Despite a report in Sunday’s Aftonbladet that “hundreds of armed demonstrators broke through police blockades, smashed windows, vandalised a kiosk and jumped on a car in Östermalm,” the police were said to be satisfied with their day’s work.
“We know that the hooligans were planning some action in Karlaplan,” said police commander Ulf Johansson. “But we kept them under control and when they were on their way there we channelled them into buses.”
So it was left to the politicians to make the headlines, and they didn’t disappoint. First to get stuck in was Lars Ohly, the new leader of the Left Party, who was in fighting form after leading 9,000 supporters from Medborgarplatsen in Stockholm’s Södermalm to Kungsträdgården in the centre of the city.

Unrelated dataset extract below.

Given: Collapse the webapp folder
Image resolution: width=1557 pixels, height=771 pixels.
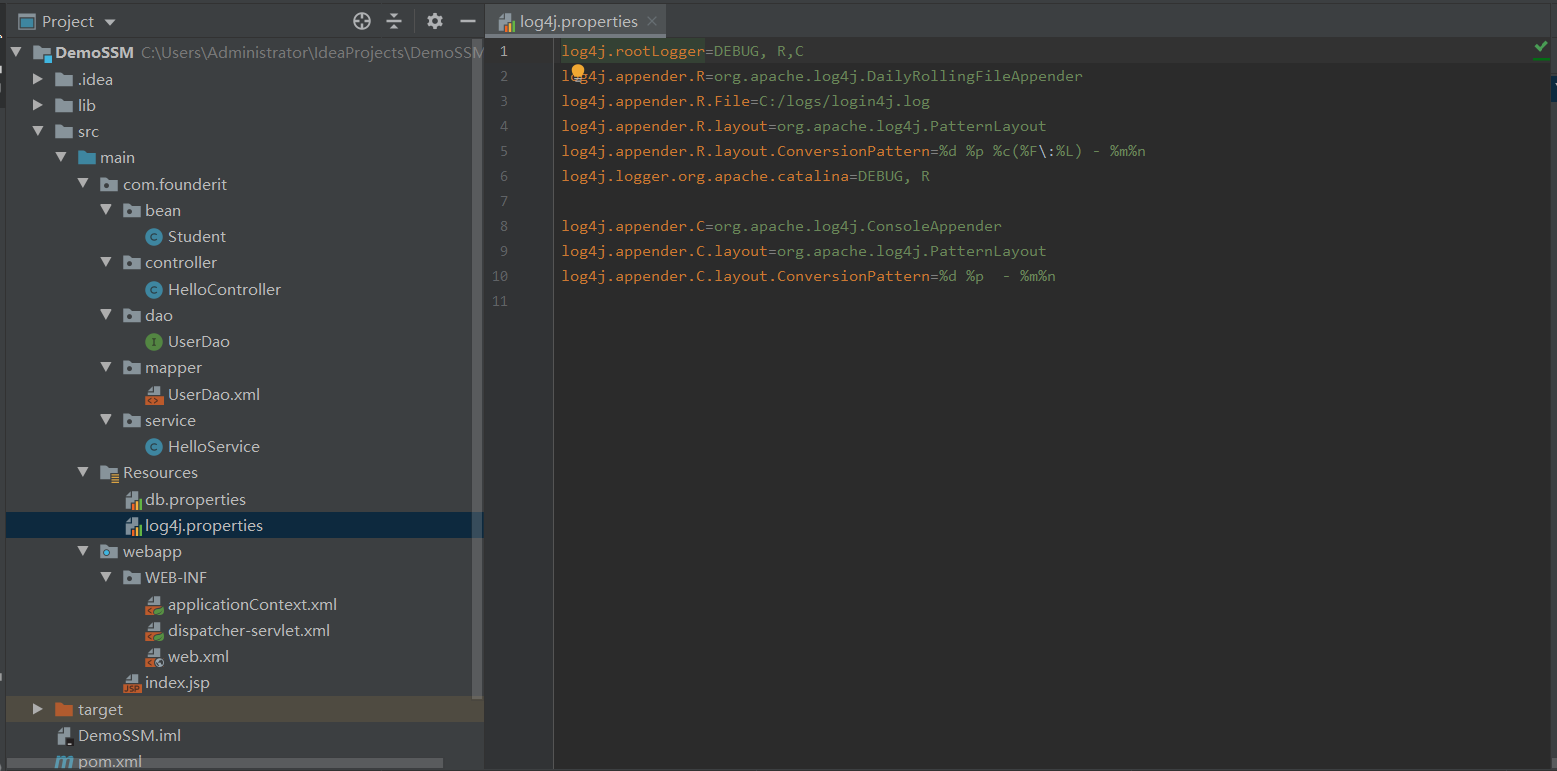Looking at the screenshot, I should click(x=84, y=551).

According to Sunday’s DN, Ohly accused the government of “selling out to the capitalists” through deregulation and privatisation, and said that his party’s willingness to co-operate with the social democrats was under threat.

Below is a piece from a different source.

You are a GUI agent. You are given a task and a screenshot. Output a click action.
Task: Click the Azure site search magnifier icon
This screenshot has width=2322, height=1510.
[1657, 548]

“It’s unthinkable that Göran Persson and I could stand together on foreign policy,” he said, “when he sits there gazing in adoration at George Bush while he says the USA will continue to bomb the poor people in Fallujah.”
Persson himself was meeting the party faithful in Gothenburg where, said Aftonbladet, “everyone wanted to greet him, give him a rose, hug him and be photographed with him.”
While Persson noted that May 1st was a day to remember Anna Lindh, Aftonbladet focused instead on the fact that he had only eight bodyguards with him.
“Shocking,” said security expert Oliver Wilson. “I’ve worked in security for 15 years and I’ve never heard of anything like it.”
Hopefully Oliver read the next day’s papers, because EU Commissioner Margot Wallström only had three heavies with her when she addressed “a few hundred people in a charmless square in Nacka” while government ministers Pär Nuder and Gunnar Lund addressed audiences unprotected.
But the heavyweight champion of the week was former Left Party leader Gudrun Schyman, whose calls for a feminist party captured the imagination of the press, if not the voters.
“How and when and in what form, I don’t know – but I can see that there is a great need,” she told Swedish Radio, and admitted that she would find it hard to refuse a request to lead such a party.
But while Tuesday’s Svenska Dagbladet confirmed that “plans are under discussion”, it is by no means clear that she would actually be asked.
“Gudrun Schyman is just one of many candidates,” said the paper.
Professor of Political Science Peter Esaiasson believes that an all-female party could change the political map.
“First and foremost, it would threaten the Left Party, the Social Democrats and the Greens,” he told Svenska Dagbladet. “It’s scaring the pants off the established parties.”
That wasn’t the conclusion of Svenska Dagbladet’s straw poll: the paper couldn’t find a single person who thought a feminist party was a good idea.